Description
Clear and concise description of the problem
As a developer using Module federation enhanced runtime I want to use module federations that render into Shadom DOM instances from web components so that CSS can be isolated.
Suggested solution
In the loadRemote
function we could provide a separate root, loadRemote(moduleId, shadowRoot)
. This would allow the user to declare where the CSS should be linked.
This would allow using federated modules inside of web components using shadow roots:
class CustomElement extends HTMLElement {
constructor() {
super();
this.attachShadow({ mode: 'open' });
}
async connectedCallback() {
if (!this.shadowRoot) return;
const module = await loadRemote('dynamic-remote/button', {
root: this.shadowRoot,
});
createRoot(this.shadowRoot).render(React.createElement(module.default));
}
}
customElements.define('custom-element', CustomElement);
Since this element can be rendered multiple times, the CSS would need to be linked for each different root:
<custom-element /> // Link it in here
<custom-element /> // And in here
And if the the user doesn't provide a root, it should load it in the document.head using the behavior we have today:
const module = await loadRemote('dynamic-remote/button'); // Uses document.head!

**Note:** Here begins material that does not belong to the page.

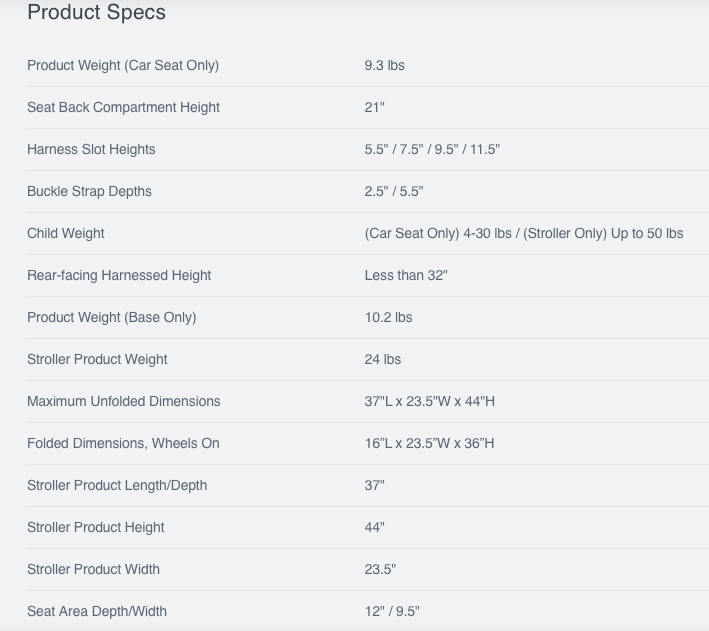
Task: Select Stroller Product Weight label
Action: [x=97, y=360]
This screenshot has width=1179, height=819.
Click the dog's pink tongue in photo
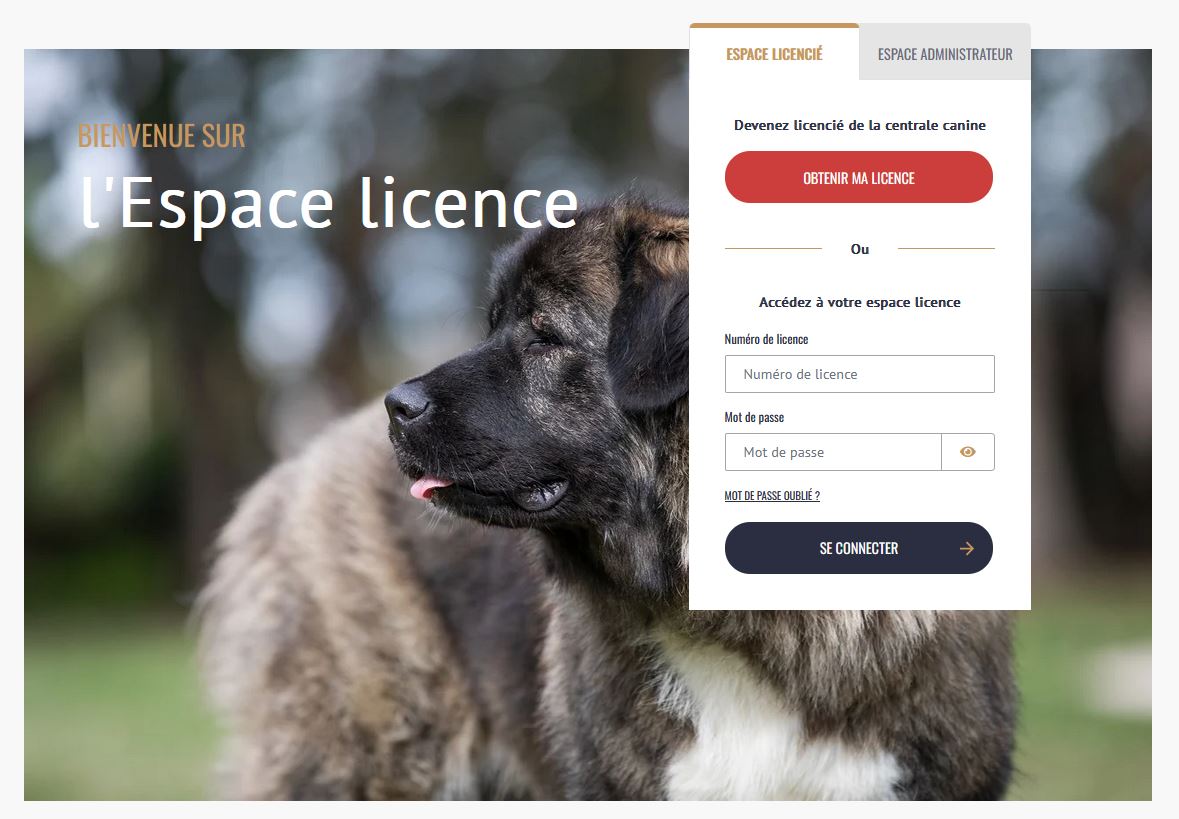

In order for this to work, module federation can no longer assume "if it was loaded once, we're loaded and done!" it has to treat attachment as something that happens per root, which is not just about loading but how the browser indicates scoping for styles made available to shadow dom.
I've provided a PR here #3740 but it isn't complete because the preload cache assumes a single CSS attachment phase due to a global cache. I'm not sure the best path forward from here.
Alternative
I considered the idea of returning a different root via a runtime plugin, however, this suffers the same "it isn't a single attach phase anymore" problem and it doesn't naturally support the reality of multiple instances of a web component on a page, each component needed it's css attached.
Additional context
Encapsulation from CSS Shadow DOM
Validations
- Read the Contributing Guidelines.
- Check that there isn't already an issue that request the same feature to avoid creating a duplicate.